Record set:
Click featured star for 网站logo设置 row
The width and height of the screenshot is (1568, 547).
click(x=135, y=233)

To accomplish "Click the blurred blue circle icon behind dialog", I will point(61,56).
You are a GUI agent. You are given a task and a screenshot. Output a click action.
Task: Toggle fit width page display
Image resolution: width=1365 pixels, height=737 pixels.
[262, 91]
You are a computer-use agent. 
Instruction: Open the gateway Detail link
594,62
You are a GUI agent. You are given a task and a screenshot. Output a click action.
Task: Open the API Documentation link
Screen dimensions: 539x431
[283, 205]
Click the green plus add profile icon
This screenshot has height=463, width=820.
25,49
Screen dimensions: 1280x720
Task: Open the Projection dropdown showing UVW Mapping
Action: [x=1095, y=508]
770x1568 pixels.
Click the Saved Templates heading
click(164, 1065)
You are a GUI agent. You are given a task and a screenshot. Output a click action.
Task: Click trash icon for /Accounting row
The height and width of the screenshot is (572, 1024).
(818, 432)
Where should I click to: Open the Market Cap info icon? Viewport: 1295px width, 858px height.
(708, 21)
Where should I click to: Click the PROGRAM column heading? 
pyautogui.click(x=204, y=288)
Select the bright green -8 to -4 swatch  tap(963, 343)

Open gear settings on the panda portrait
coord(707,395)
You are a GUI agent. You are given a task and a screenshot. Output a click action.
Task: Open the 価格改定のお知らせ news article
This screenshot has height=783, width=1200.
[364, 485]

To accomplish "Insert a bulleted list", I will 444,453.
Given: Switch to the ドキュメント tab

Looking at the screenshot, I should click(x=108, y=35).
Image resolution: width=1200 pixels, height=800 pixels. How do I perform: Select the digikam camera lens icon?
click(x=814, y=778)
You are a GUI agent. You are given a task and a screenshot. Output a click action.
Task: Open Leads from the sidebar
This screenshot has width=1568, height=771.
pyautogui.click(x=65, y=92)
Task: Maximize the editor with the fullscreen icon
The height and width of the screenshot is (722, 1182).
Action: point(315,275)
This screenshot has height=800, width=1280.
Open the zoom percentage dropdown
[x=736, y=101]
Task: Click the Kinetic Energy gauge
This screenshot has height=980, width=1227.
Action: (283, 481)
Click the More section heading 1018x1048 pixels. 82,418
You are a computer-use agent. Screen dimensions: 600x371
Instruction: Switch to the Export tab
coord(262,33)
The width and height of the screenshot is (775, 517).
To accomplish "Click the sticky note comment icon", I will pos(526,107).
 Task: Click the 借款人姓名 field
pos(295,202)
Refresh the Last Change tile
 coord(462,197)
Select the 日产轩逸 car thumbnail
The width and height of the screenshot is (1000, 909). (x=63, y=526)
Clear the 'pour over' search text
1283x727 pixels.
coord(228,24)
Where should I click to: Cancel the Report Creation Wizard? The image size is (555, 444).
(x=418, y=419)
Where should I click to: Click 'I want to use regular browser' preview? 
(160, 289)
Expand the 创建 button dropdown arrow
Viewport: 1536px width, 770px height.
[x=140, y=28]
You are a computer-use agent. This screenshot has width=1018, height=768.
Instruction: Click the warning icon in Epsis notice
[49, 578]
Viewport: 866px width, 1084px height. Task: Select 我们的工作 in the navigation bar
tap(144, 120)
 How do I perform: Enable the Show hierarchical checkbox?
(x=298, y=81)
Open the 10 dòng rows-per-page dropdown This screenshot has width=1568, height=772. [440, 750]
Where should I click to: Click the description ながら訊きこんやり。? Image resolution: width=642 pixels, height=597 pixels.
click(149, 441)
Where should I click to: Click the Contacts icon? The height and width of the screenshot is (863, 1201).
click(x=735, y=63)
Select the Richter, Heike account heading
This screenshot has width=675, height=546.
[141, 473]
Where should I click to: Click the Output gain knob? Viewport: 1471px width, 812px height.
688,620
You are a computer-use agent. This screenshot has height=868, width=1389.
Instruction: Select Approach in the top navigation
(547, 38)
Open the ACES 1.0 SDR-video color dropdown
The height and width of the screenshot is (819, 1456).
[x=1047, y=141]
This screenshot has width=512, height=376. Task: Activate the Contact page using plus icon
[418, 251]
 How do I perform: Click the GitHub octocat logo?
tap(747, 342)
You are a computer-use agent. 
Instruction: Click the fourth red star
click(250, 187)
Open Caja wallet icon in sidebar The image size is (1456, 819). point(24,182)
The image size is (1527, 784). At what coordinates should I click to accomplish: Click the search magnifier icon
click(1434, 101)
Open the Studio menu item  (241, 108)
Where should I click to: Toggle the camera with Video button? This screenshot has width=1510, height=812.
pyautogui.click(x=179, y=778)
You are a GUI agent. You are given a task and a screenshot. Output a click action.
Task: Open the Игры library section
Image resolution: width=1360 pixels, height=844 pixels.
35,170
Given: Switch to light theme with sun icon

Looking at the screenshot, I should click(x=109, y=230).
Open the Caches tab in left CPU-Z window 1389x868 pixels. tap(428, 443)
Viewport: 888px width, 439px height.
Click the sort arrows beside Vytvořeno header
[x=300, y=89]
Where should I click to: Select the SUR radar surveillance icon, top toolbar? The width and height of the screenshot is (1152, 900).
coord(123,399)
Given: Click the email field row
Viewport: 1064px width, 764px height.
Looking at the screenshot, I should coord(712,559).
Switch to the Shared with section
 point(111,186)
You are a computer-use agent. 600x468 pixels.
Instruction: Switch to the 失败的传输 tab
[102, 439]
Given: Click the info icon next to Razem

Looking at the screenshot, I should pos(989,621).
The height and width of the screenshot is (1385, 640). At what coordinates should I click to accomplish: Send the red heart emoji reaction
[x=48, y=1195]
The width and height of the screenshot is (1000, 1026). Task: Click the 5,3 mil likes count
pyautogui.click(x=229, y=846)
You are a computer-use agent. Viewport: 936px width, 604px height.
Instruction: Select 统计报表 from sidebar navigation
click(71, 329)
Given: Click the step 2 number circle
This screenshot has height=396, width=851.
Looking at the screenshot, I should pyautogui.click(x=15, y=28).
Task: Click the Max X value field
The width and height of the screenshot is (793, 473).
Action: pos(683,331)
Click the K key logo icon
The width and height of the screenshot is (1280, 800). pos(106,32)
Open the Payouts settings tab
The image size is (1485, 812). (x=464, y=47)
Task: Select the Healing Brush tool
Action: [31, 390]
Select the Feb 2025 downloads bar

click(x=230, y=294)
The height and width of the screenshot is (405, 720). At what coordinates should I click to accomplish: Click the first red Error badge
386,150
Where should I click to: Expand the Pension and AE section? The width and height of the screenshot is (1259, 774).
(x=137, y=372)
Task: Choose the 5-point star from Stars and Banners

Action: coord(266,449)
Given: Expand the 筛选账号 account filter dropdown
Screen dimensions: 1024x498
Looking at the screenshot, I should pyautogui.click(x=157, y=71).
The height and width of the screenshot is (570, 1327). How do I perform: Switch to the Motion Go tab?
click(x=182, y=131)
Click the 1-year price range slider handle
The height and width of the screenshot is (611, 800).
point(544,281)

Exercise instructions:
From the records above, extract everything verbatim.

Response area:
Click featured star for 网站logo设置 row
The width and height of the screenshot is (1568, 547).
click(x=135, y=233)

To accomplish "Click the blurred blue circle icon behind dialog", I will point(61,56).
You are a GUI agent. You are given a task and a screenshot. Output a click action.
Task: Toggle fit width page display
Image resolution: width=1365 pixels, height=737 pixels.
[262, 91]
You are a computer-use agent. 
Instruction: Open the gateway Detail link
594,62
You are a GUI agent. You are given a task and a screenshot. Output a click action.
Task: Open the API Documentation link
Screen dimensions: 539x431
[283, 205]
Click the green plus add profile icon
This screenshot has height=463, width=820.
25,49
Screen dimensions: 1280x720
Task: Open the Projection dropdown showing UVW Mapping
Action: [x=1095, y=508]
770x1568 pixels.
Click the Saved Templates heading
click(164, 1065)
You are a GUI agent. You are given a task and a screenshot. Output a click action.
Task: Click trash icon for /Accounting row
The height and width of the screenshot is (572, 1024).
(818, 432)
Where should I click to: Open the Market Cap info icon? Viewport: 1295px width, 858px height.
(708, 21)
Where should I click to: Click the PROGRAM column heading? 
pyautogui.click(x=204, y=288)
Select the bright green -8 to -4 swatch  tap(963, 343)

Open gear settings on the panda portrait
coord(707,395)
You are a GUI agent. You are given a task and a screenshot. Output a click action.
Task: Open the 価格改定のお知らせ news article
This screenshot has height=783, width=1200.
[364, 485]

To accomplish "Insert a bulleted list", I will 444,453.
Given: Switch to the ドキュメント tab

Looking at the screenshot, I should click(x=108, y=35).
Image resolution: width=1200 pixels, height=800 pixels. How do I perform: Select the digikam camera lens icon?
click(x=814, y=778)
You are a GUI agent. You are given a task and a screenshot. Output a click action.
Task: Open Leads from the sidebar
This screenshot has width=1568, height=771.
pyautogui.click(x=65, y=92)
Task: Maximize the editor with the fullscreen icon
The height and width of the screenshot is (722, 1182).
Action: point(315,275)
This screenshot has height=800, width=1280.
Open the zoom percentage dropdown
[x=736, y=101]
Task: Click the Kinetic Energy gauge
This screenshot has height=980, width=1227.
Action: (283, 481)
Click the More section heading 1018x1048 pixels. 82,418
You are a computer-use agent. Screen dimensions: 600x371
Instruction: Switch to the Export tab
coord(262,33)
The width and height of the screenshot is (775, 517).
To accomplish "Click the sticky note comment icon", I will pos(526,107).
 Task: Click the 借款人姓名 field
pos(295,202)
Refresh the Last Change tile
 coord(462,197)
Select the 日产轩逸 car thumbnail
The width and height of the screenshot is (1000, 909). (x=63, y=526)
Clear the 'pour over' search text
1283x727 pixels.
coord(228,24)
Where should I click to: Cancel the Report Creation Wizard? The image size is (555, 444).
(x=418, y=419)
Where should I click to: Click 'I want to use regular browser' preview? 
(160, 289)
Expand the 创建 button dropdown arrow
Viewport: 1536px width, 770px height.
[x=140, y=28]
You are a computer-use agent. This screenshot has width=1018, height=768.
Instruction: Click the warning icon in Epsis notice
[49, 578]
Viewport: 866px width, 1084px height. Task: Select 我们的工作 in the navigation bar
tap(144, 120)
 How do I perform: Enable the Show hierarchical checkbox?
(x=298, y=81)
Open the 10 dòng rows-per-page dropdown This screenshot has width=1568, height=772. [440, 750]
Where should I click to: Click the description ながら訊きこんやり。? Image resolution: width=642 pixels, height=597 pixels.
click(149, 441)
Where should I click to: Click the Contacts icon? The height and width of the screenshot is (863, 1201).
click(x=735, y=63)
Select the Richter, Heike account heading
This screenshot has width=675, height=546.
[141, 473]
Where should I click to: Click the Output gain knob? Viewport: 1471px width, 812px height.
688,620
You are a computer-use agent. This screenshot has height=868, width=1389.
Instruction: Select Approach in the top navigation
(547, 38)
Open the ACES 1.0 SDR-video color dropdown
The height and width of the screenshot is (819, 1456).
[x=1047, y=141]
This screenshot has width=512, height=376. Task: Activate the Contact page using plus icon
[418, 251]
 How do I perform: Click the GitHub octocat logo?
tap(747, 342)
You are a computer-use agent. 
Instruction: Click the fourth red star
click(250, 187)
Open Caja wallet icon in sidebar The image size is (1456, 819). point(24,182)
The image size is (1527, 784). At what coordinates should I click to accomplish: Click the search magnifier icon
click(1434, 101)
Open the Studio menu item  (241, 108)
Where should I click to: Toggle the camera with Video button? This screenshot has width=1510, height=812.
pyautogui.click(x=179, y=778)
You are a GUI agent. You are given a task and a screenshot. Output a click action.
Task: Open the Игры library section
Image resolution: width=1360 pixels, height=844 pixels.
35,170
Given: Switch to light theme with sun icon

Looking at the screenshot, I should click(x=109, y=230).
Open the Caches tab in left CPU-Z window 1389x868 pixels. tap(428, 443)
Viewport: 888px width, 439px height.
Click the sort arrows beside Vytvořeno header
[x=300, y=89]
Where should I click to: Select the SUR radar surveillance icon, top toolbar? The width and height of the screenshot is (1152, 900).
coord(123,399)
Given: Click the email field row
Viewport: 1064px width, 764px height.
Looking at the screenshot, I should coord(712,559).
Switch to the Shared with section
 point(111,186)
You are a computer-use agent. 600x468 pixels.
Instruction: Switch to the 失败的传输 tab
[102, 439]
Given: Click the info icon next to Razem

Looking at the screenshot, I should pos(989,621).
The height and width of the screenshot is (1385, 640). At what coordinates should I click to accomplish: Send the red heart emoji reaction
[x=48, y=1195]
The width and height of the screenshot is (1000, 1026). Task: Click the 5,3 mil likes count
pyautogui.click(x=229, y=846)
You are a computer-use agent. Viewport: 936px width, 604px height.
Instruction: Select 统计报表 from sidebar navigation
click(71, 329)
Given: Click the step 2 number circle
This screenshot has height=396, width=851.
Looking at the screenshot, I should pyautogui.click(x=15, y=28).
Task: Click the Max X value field
The width and height of the screenshot is (793, 473).
Action: pos(683,331)
Click the K key logo icon
The width and height of the screenshot is (1280, 800). pos(106,32)
Open the Payouts settings tab
The image size is (1485, 812). (x=464, y=47)
Task: Select the Healing Brush tool
Action: [31, 390]
Select the Feb 2025 downloads bar

click(x=230, y=294)
The height and width of the screenshot is (405, 720). At what coordinates should I click to accomplish: Click the first red Error badge
386,150
Where should I click to: Expand the Pension and AE section? The width and height of the screenshot is (1259, 774).
(x=137, y=372)
Task: Choose the 5-point star from Stars and Banners

Action: coord(266,449)
Given: Expand the 筛选账号 account filter dropdown
Screen dimensions: 1024x498
Looking at the screenshot, I should pyautogui.click(x=157, y=71).
The height and width of the screenshot is (570, 1327). How do I perform: Switch to the Motion Go tab?
click(x=182, y=131)
Click the 1-year price range slider handle
The height and width of the screenshot is (611, 800).
point(544,281)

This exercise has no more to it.